Al atardecer, después de la puesta del sol, le trajeron a todos los enfermos y a los endemoniados. Toda la ciudad se agolpaba a la puerta. Jesús sanó a muchos que padecían diversas enfermedades y expulsó a muchos demonios; pero no dejaba hablar a los demonios, porque sabían quién era Él.
Muy de madrugada, todavía oscuro, Jesús se levantó, salió y se fue a un lugar solitario, donde se puso a orar. Simón y sus compañeros salieron a buscarlo. Cuando lo encontraron, le dijeron: «¡Todos te buscan!»
Él les dijo: «Vámonos a otro lugar, a los pueblos vecinos, para predicar también allí, porque para esto he venido.» Y recorrió toda Galilea, predicando en las sinagogas y expulsando a los demonios.
Reflexión del Padre: El Equilibrio entre la Acción y el Silencio
Queridos hermanos y hermanas en Cristo:
Hoy, Miércoles de la primera semana del Tiempo Ordinario, el Evangelio nos muestra un día completo en la vida de Jesús, marcado por la inmediatez del servicio y la claridad de la misión. Nada más salir de la sinagoga, Jesús se encuentra con una necesidad concreta: la fiebre de la suegra de Pedro. Él actúa inmediatamente. La sana, y lo admirable es la respuesta de ella: la mujer, curada, se pone a servir. Este es el primer modelo de discipulado que encontramos: la respuesta a la gracia es la entrega al servicio.
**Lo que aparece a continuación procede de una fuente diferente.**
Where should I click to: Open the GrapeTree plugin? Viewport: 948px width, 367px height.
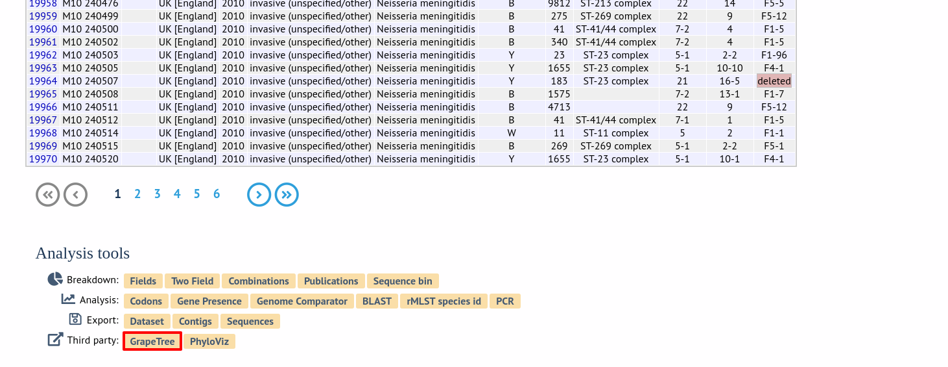tap(152, 341)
Luego, al caer la noche, la demanda se vuelve abrumadora: “Toda la ciudad se agolpaba a la puerta”. El ministerio de Jesús es un éxito, pero también es agotador. Las necesidades humanas son infinitas y podrían consumir completamente al Sanador.
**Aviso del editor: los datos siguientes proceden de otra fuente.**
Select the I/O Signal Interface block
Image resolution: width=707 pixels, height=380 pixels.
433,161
Aquí es donde el relato nos da la lección vital para nuestra vida moderna. Ante el clamor, la urgencia y el éxito aparente, ¿qué hace Jesús? Muy de madrugada, todavía oscuro, se levanta y se retira a orar.
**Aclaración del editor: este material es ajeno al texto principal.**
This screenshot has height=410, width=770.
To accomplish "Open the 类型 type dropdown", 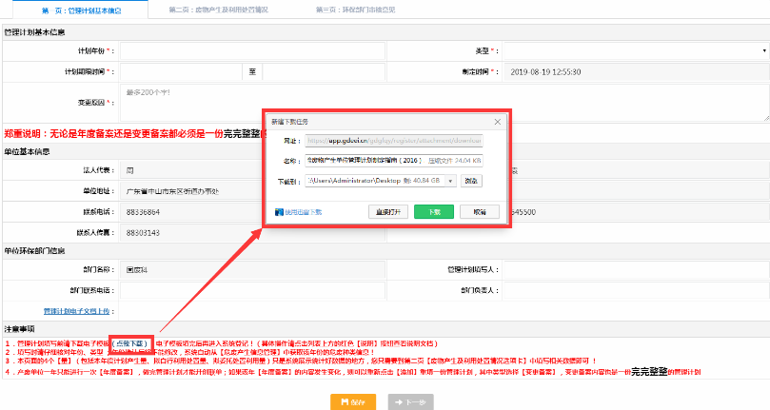I will 636,50.
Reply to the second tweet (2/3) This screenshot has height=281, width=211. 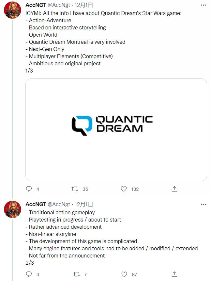click(x=29, y=274)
Hermanos, la oración para Jesús no es un pasatiempo; es la fuente de su identidad y la brújula de su misión. Es en ese silencio solitario donde Él carga su alma, donde escucha al Padre, y donde recupera la perspectiva. Si Jesús, el Hijo de Dios, necesitaba apartarse para orar, ¿cuánto más nosotros, que tan fácilmente nos dejamos arrastrar por el ruido y las demandas del mundo?
Cuando los discípulos lo encuentran, le dicen: «¡Todos te buscan!». Es el llamado de la multitud, la tentación de quedarse en el lugar donde el éxito ya está garantizado. Pero Jesús, fortalecido por la oración, responde con una claridad radical: «Vámonos a otro lugar, a los pueblos vecinos, para predicar también allí, porque para esto he venido.»
La oración le permite a Jesús recordar el verdadero propósito de su Encarnación: predicar el Evangelio. Nos enseña que la eficacia de nuestro apostolado no depende de atender todas las demandas, sino de ser fieles al llamado esencial de Dios. Oremos hoy para que, como Jesús, sepamos encontrar el equilibrio sagrado entre el servicio generoso a los demás y el silencio indispensable donde solo escucha la voz del Padre.